Class Of 1964 USAF Academy

Tom's History

thtieten.jpg Following graduation in 1964 Tom accepted a Fulbright Fellowship to the Philippines. Returning to the U. S. the following year, he married his hometown sweetheart Gretchen and they moved to Washington where he served as a staff officer in the Pentagon, working with 1964 USAFA classmates Steve Mayo and John Quigley. In 1968 he resigned his commission to pursue a PhD in economics from the University of Wisconsin. Daughter Heidi was born in Madison.

It was a tumultuous time on the Madison campus, including the bombing of the Army Math Research Center by some local radicals. Traveling to his office frequently meant navigating around National Guard troops controlling crowds with fixed bayonets. On some afternoons dissertation writing was rendered impossible by incapacitating concentrations of tear gas.

Finishing his PhD in 1971 Tom accepted a teaching position at Williams College in Massachusetts. Son Eric was born in Williamstown in 1974. In 1975 Tom joined fellow Academy graduates Bart Holiday and Bill Hogan in the newly formed Federal Energy Administration, which had been established to craft a new energy policy in the wake of the OPEC oil embargo.
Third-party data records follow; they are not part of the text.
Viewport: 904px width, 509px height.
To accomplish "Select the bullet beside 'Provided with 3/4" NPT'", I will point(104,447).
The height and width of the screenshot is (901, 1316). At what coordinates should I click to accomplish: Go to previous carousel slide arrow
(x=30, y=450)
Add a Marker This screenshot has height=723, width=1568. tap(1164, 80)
In 1977 Tom moved to Colby College in Maine, which, not so coincidentally, was located near the town where Gretchen's parents then lived. In 1990 he became the C. A. Johnson Distinguished Teaching Professor and in 1993 he was named the Mitchell Family Professor of Economics.

At Colby he intensified his research and publication on a topic first pursued in his dissertation—-the use of economic incentive polices to control pollution more cost effectively. Although in 1971, when he first wrote on cap-and-trade, it was considered an academic exercise with little practical application, by the mid-1970s it was beginning to make its appearance in policies controlling conventional air pollutants.
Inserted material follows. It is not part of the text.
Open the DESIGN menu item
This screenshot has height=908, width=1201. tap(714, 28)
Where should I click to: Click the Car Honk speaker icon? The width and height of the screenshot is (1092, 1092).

In 1988 Tom was asked to contribute a chapter to Project 88, a report sponsored by Senators Wirth and Heinz that was designed to help the administration craft more cost effective polices to control pollution. His chapter proposed using this market-based system to control acid rain. In 1990 the administration did indeed craft a cap-and-trade policy, called the sulfur allowance program, to control sulfur dioxide emissions from the utilities sector.

Following the success of the sulfur allowance program Tom led an international United Nations team that was tasked with providing the analytical foundation for the design of a similar system to control the greenhouse gases responsible for climate change. He has continued to be active in the design and evaluation of cap-and-trade systems in the U. S. and Europe, most recently though his 2009-2010 participation in the National Academy of Sciences' project “America's Climate Choices”.
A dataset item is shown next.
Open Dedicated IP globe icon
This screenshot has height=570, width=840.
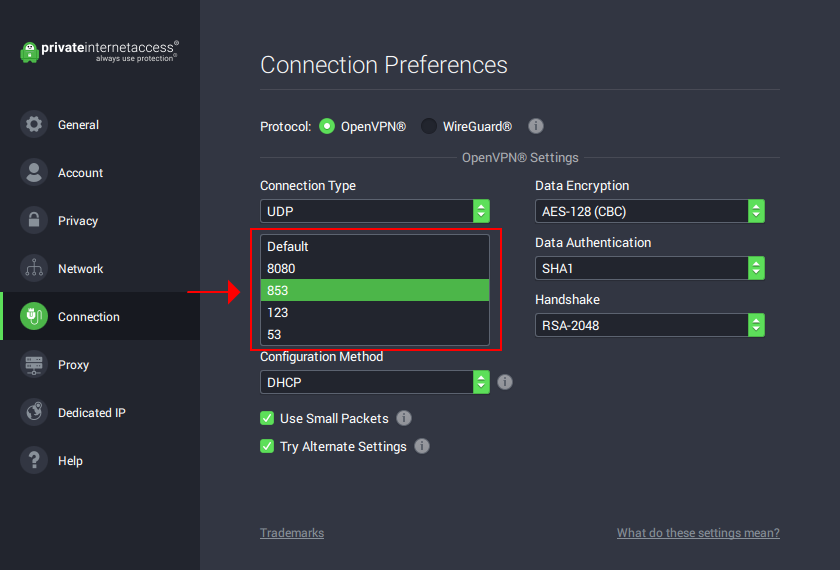tap(34, 413)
In 1985-6 Tom's colleagues elected him President of the Association of Environmental and Resource Economists (AERE) and in 2006 named him to its first class of AERE Fellows. In 2010 Tom received the "Outstanding Public Service Award Through Economics" from the Northeastern Agricultural and Resource Economics Association.

Since his retirement from Colby in 2007, Tom has remained active. In 2009 he was appointed by Maine's Governor as a member of the Board of Directors of the Efficiency Maine Trust, an organization that oversees energy efficiency and renewable resource programs within Maine.

Gretchen and Tom celebrated their 42nd wedding anniversary in 2009.